I don't know why you are being downvoted, it seems like a legitimate question to me.

I routinely edit text files that are hundreds of megabytes, and sometimes over a gig. These are usually transcripts from chip simulations, where I'm tracking down where something went wrong.

Most often I do this in emacs, and sometimes vim. They both do fine with it, although emacs used to warn about files over a certain limit. It has always done fine with them in practice.

Lately, HN down-votes seem to me have a very "boo boy" thing about them. There's nothing in the original comment that would warrant a down-vote.
Upvoting you for that. I've noticed a change too; it's reduced the amount I comment.
I used the SQLite source file when working on the C syntax rewrite a few months ago. It is almost 7MB.

Being able to jump to the definition of a function, even when contained in a source file that is 200k lines can be handy.

Oh man, you should take a look at NIH gene data someday if you really want to blow a gasket. Pretty much everything is over 1GB, and there are many, many files to work with when you're really only looking for a very specific subset of the data.
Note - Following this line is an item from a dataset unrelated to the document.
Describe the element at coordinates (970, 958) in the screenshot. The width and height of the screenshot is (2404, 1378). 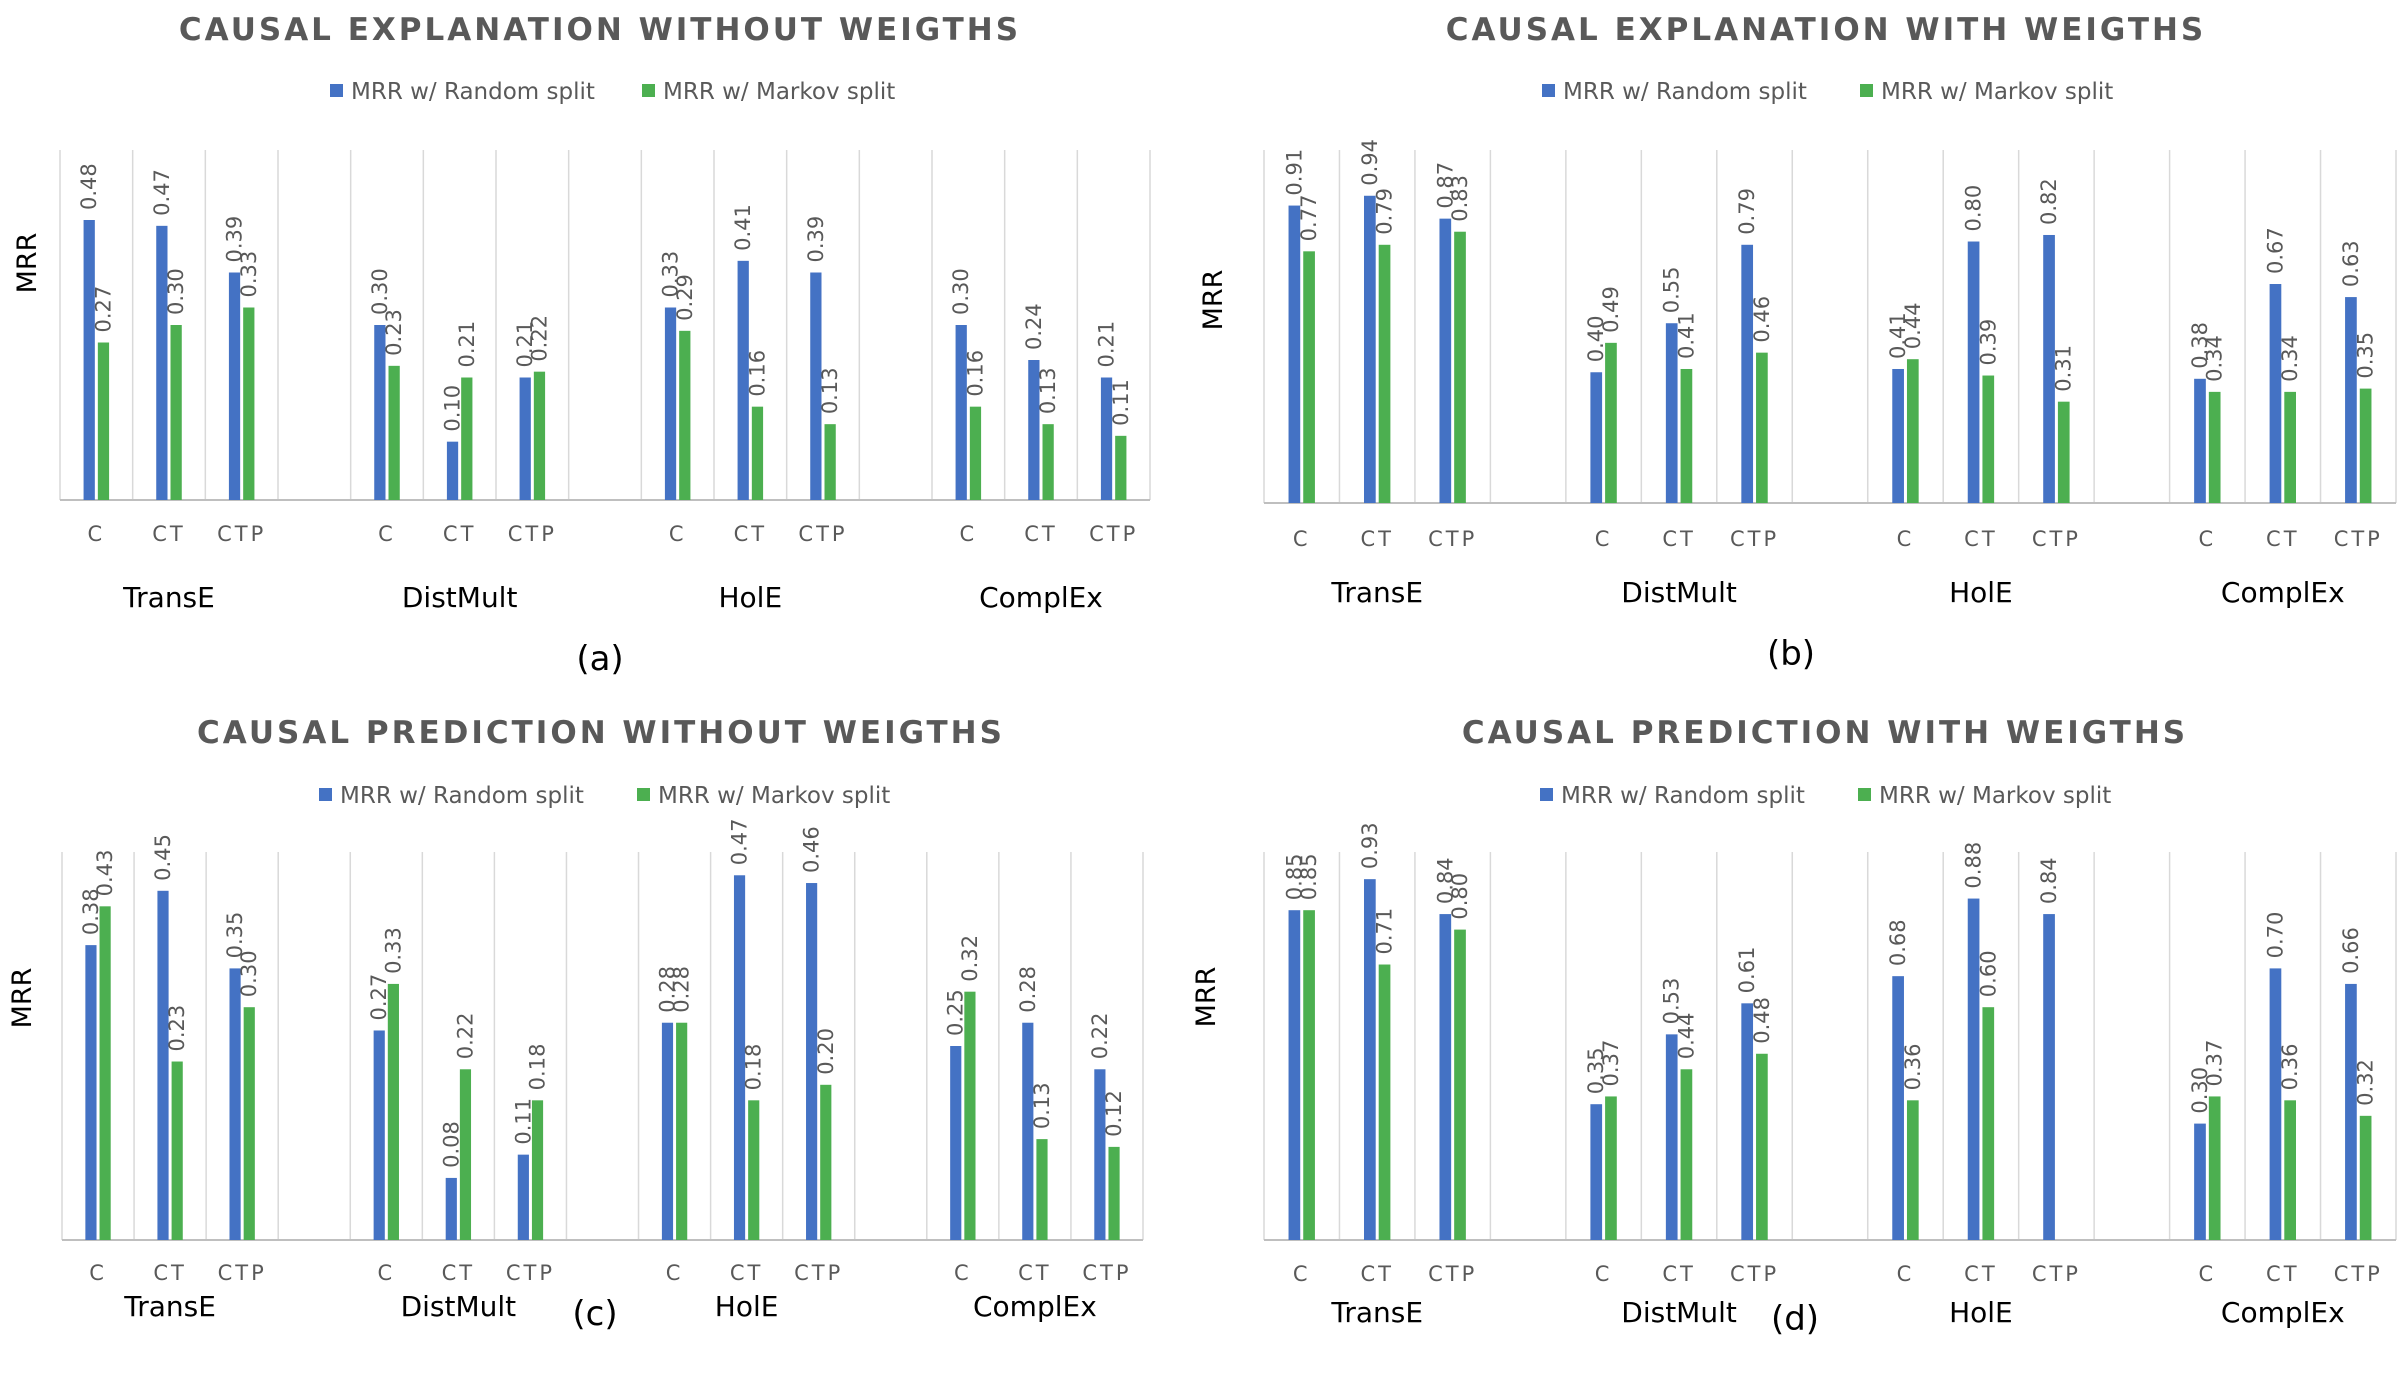
I see `data-label: 0.32` at that location.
I remember helping a friend of mine who's a grad student with them for his research.
For starters, if you'd want to eyeball a particular location in e.g. a 100mb data file that's not plain text but common text-ish formats such as xml or json, then you'd want prettyprint/reindent and syntax highlight; and using search/replace regex interactively gives much better immediate feedback about results (i.e. if this is what you wanted) than doing the same with grep/sed.
In my case: logs, when I'm troubleshooting something, but not sure what I'm looking for :)
I found myself doing this more and more often as a data provider that most of our clients used started to drop the ball with the data they were distributing. Including things like extra comma's in descriptions, letters in monetary figures etc. I actually found Notepad++ the fastest for opening CSV's, XML etc. Nipped this in the bud quickly and made a small windows GUI that scans source files for common issues.